Charisma is not part of John Howard's political equipment. Now beginning his fourth term as Australia's Prime Minister, Howard, 65, the lawyer son of a Sydney garage owner, is cheerful and energetic, reminding some of Harry Truman. His power-walking start to each day, often in comically baggy shorts, encourages the comparison. Howard lacks Truman's cactus-spike idiosyncrasies, and Australian voters occasionally flirt with the temptation to try someone more exciting. But for a decade they have stayed faithful to a man who is clearly one of them and, almost paradoxically, a decisive leader with a record of right choices.
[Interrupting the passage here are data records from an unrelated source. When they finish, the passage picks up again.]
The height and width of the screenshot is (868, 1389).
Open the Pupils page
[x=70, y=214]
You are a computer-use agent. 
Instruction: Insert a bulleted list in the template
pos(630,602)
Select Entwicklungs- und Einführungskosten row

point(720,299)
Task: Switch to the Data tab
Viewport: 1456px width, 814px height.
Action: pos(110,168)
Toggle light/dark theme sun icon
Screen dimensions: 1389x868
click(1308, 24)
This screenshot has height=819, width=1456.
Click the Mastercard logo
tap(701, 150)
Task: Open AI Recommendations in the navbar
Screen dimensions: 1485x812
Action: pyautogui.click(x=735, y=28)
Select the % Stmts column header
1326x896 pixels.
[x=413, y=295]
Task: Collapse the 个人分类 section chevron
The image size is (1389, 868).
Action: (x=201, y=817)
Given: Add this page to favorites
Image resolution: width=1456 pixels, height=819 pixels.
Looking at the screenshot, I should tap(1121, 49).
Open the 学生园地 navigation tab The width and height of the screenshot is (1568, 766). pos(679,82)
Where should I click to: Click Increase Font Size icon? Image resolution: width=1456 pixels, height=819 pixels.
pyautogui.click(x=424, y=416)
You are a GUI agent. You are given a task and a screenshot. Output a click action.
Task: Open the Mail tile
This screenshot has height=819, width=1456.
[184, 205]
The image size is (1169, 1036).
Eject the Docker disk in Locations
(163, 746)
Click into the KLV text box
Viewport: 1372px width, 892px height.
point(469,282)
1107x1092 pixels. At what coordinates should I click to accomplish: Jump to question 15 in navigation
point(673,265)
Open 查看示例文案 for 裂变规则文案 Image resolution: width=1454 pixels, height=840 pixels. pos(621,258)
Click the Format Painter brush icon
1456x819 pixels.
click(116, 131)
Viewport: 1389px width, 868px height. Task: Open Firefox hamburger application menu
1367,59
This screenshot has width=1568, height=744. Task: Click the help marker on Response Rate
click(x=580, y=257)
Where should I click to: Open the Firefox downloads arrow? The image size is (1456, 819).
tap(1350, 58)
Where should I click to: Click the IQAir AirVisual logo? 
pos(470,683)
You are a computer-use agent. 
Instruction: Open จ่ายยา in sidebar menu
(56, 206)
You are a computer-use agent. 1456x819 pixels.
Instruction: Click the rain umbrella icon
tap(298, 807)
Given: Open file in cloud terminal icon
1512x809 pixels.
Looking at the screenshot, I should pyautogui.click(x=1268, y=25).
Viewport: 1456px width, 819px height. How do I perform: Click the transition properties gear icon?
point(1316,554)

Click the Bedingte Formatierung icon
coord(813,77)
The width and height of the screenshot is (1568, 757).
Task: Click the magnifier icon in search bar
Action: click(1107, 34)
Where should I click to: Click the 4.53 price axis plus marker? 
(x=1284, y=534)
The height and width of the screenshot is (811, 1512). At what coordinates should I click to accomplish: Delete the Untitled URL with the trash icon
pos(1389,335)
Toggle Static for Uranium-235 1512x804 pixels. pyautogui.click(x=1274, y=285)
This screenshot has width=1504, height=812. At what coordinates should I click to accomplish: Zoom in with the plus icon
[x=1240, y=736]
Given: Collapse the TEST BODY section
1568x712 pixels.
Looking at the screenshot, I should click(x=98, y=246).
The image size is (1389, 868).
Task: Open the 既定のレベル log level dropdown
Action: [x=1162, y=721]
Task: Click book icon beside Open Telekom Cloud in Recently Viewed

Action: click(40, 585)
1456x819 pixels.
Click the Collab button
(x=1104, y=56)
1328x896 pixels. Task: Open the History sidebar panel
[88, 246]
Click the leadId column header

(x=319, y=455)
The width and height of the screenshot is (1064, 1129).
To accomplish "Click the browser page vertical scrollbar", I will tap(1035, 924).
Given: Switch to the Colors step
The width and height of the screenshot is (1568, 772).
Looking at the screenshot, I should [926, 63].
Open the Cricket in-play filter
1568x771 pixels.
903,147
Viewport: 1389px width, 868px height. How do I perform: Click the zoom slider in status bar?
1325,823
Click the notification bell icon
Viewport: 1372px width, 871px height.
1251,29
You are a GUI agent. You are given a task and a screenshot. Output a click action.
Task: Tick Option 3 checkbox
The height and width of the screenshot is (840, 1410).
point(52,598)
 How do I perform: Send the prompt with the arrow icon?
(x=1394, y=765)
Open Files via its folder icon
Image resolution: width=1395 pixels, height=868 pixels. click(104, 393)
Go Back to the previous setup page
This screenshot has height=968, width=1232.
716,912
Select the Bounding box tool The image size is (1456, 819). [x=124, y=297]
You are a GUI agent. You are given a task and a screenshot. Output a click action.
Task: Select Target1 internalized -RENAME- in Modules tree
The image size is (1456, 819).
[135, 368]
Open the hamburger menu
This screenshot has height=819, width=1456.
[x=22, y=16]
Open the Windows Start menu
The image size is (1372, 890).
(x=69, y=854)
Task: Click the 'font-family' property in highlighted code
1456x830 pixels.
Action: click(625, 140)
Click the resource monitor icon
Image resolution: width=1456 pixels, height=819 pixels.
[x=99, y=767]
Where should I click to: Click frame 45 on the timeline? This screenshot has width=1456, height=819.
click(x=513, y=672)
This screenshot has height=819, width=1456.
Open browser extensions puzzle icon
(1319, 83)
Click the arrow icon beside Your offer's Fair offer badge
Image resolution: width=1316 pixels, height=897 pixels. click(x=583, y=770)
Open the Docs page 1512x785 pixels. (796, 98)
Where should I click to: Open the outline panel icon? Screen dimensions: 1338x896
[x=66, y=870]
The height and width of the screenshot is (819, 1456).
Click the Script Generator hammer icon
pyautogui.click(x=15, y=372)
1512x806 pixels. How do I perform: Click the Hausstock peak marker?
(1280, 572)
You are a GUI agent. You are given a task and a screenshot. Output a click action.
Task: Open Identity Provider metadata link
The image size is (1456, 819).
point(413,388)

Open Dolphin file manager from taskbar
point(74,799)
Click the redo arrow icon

Using harsh tactics of internment and transshipment, Howard put an end to widespread people smuggling, largely of Muslims, along Australia's west coast. Although his methods enraged civil libertarians, the 9/11 terrorist attacks in the U.S. convinced most Australians they were justified. Howard's alignment with the U.S. in the global war on terrorism was ferociously opposed. But passion was confined to a minority. Voters accepted the 2002 bombings of two nightclubs in Bali, which killed 88 Australians, as evidence the nation could not fight terrorism on its own. Two years later they emphatically re-elected Howard. With little fuss, he dispatched troops to Iraq this year in support of a Japanese construction team.
Howard has developed unexpected rapport with George W. Bush. The connection has given Howard clout with Australia's Asian neighbors. He enjoyed a diplomatic triumph in 2003, playing host to Bush and Chinese President Hu Jintao the same week. Having achieved a free-trade agreement with the U.S., Howard is negotiating another with China. He has even hinted at a future Australian role as an intermediary between Beijing and Washington.